Bonnie-Sue Hitchcock (Text)
Der Geruch von Häusern anderer Leute
Aus dem Englischen von Sonja Finck
Königskinder Verlag
ISBN: 978-3-551-56021-6
€ 17,99 (D) , € 18,50 (A)

Jurybegründung
Die Autorin führt ins Alaska der 1960er- und 1970er-Jahre, in eine Zeit, in der sich das Land durch die Ernennung zum 49. Bundesstaat der USA in einer politischen, sozialen und kulturellen Umbruchsituation befindet. Emotionale Veränderungen erleben auch die vier jugendlichen Protagonisten, aus deren Perspektive abwechselnd erzählt wird. Sie müssen ihren Platz innerhalb einer Gesellschaft zwischen Traditionsbewusstsein und Aufbruchsstimmung finden.

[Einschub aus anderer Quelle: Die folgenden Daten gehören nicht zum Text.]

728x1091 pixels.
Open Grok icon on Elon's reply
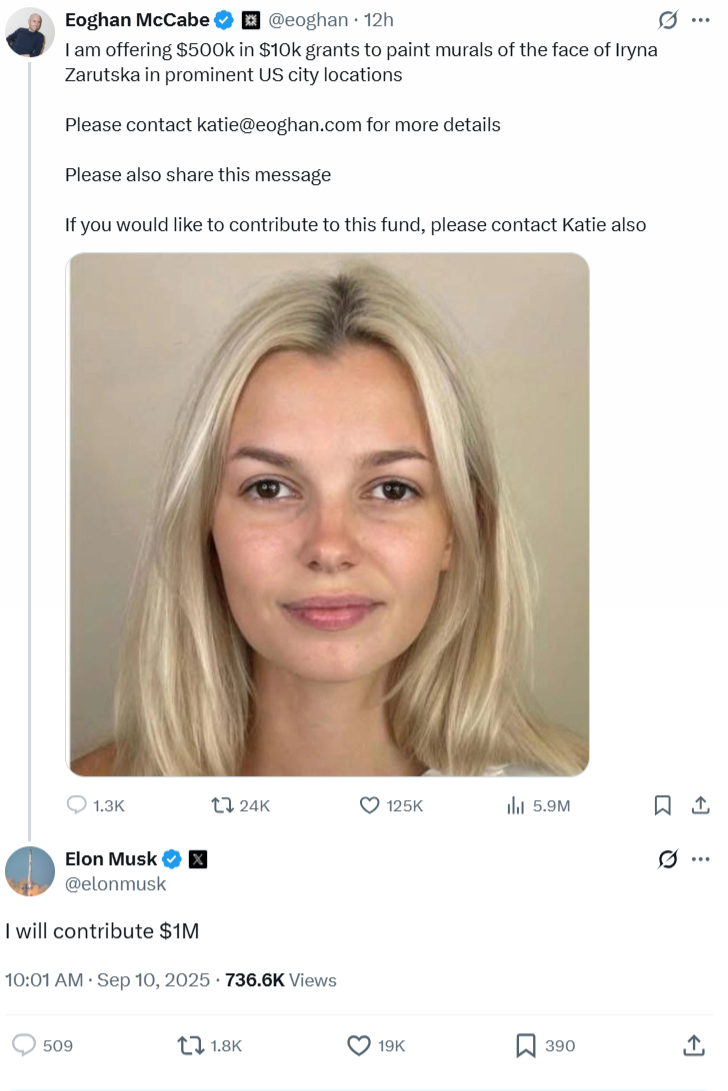click(667, 859)
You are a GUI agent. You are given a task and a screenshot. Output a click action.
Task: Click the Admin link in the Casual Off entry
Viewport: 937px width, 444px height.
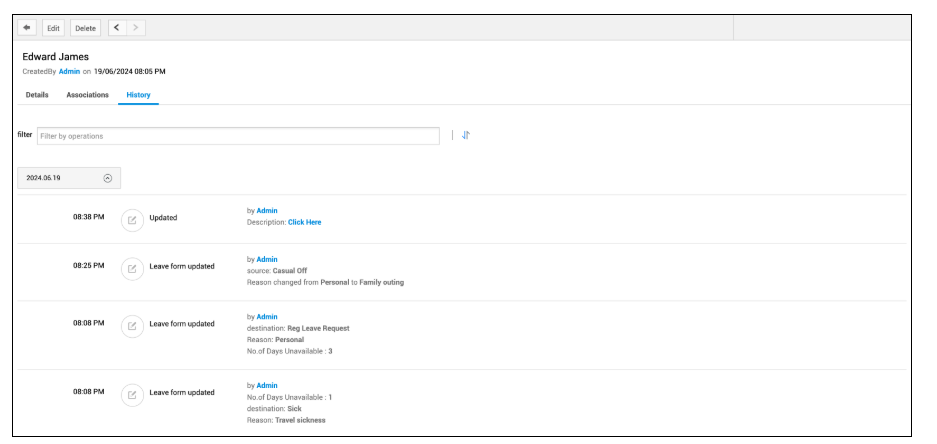tap(267, 260)
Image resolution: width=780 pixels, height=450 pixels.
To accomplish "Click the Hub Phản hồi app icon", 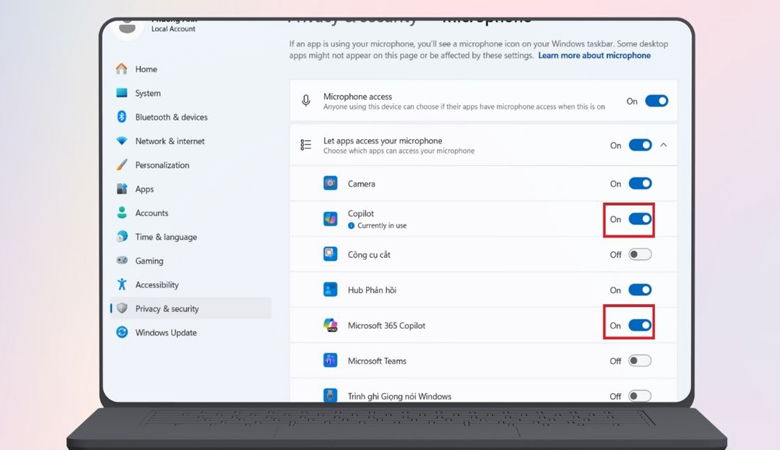I will tap(330, 290).
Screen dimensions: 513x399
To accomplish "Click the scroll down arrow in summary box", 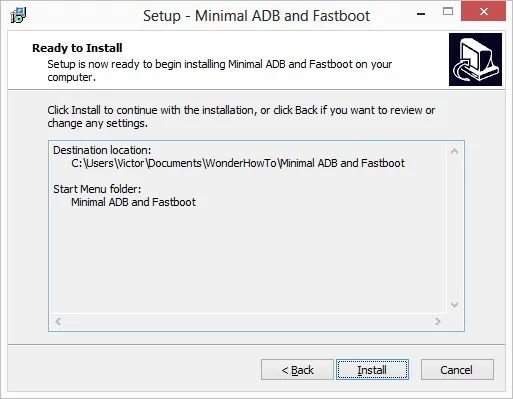I will click(x=454, y=305).
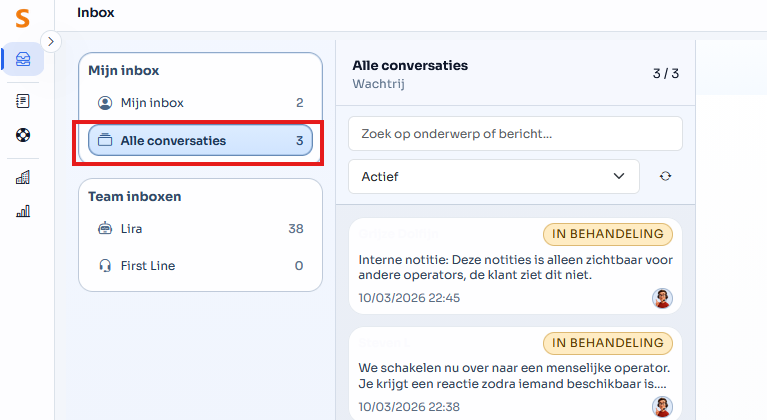Click the buildings chart sidebar icon
The width and height of the screenshot is (767, 420).
click(22, 177)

Hitchcock schreibt in ihrem biografisch inspirierten Debüt über einen Kulturkreis, der in der Jugendliteratur bislang kaum behandelt wurde. Die fein gesponnenen Erzählstränge ziehen sich durch die karge Kälte Alaskas, durchqueren die Häuser der Bewohner der Region und werden kunstvoll zusammengeführt. Die Qualität dieses außergewöhnlichen und von Sonja Finck hervorragend übersetzten Romans besteht darin, die Atmosphäre, den Duft und das Lokalkolorit Alaskas in einen sprachlichen Ton zu überführen, der sofort fesselt. Die Autorin überzeugt mit der sensiblen Zeichnung ihrer jungen Protagonisten, deren Innenleben in den Landschaftsschilderungen einen symbolischen Ausdruck findet. Es gelingt Hitchcock, aus den Erfahrungen, Nöten und Träumen einer Generation ein Gesellschaftsbild von poetischer Kraft und zeitloser Aktualität zu zeichnen. Der sprachmächtige Jugendroman verbindet die Schilderung eines entfernten Kulturraums mit universellen Fragen des Erwachsenwerdens.